#### [Task directions]
Copy out every line of the entries below, requests included, scaling each coordinate in the answers by 1.45 and rounding to whole numbers, with halves going up.

^^^^

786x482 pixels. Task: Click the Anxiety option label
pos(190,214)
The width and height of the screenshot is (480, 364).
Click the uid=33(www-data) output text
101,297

^^^^

#### [Solution]
786x482 pixels. Task: Click the Anxiety option label
pos(276,310)
The width and height of the screenshot is (480, 364).
Click the uid=33(www-data) output text
146,431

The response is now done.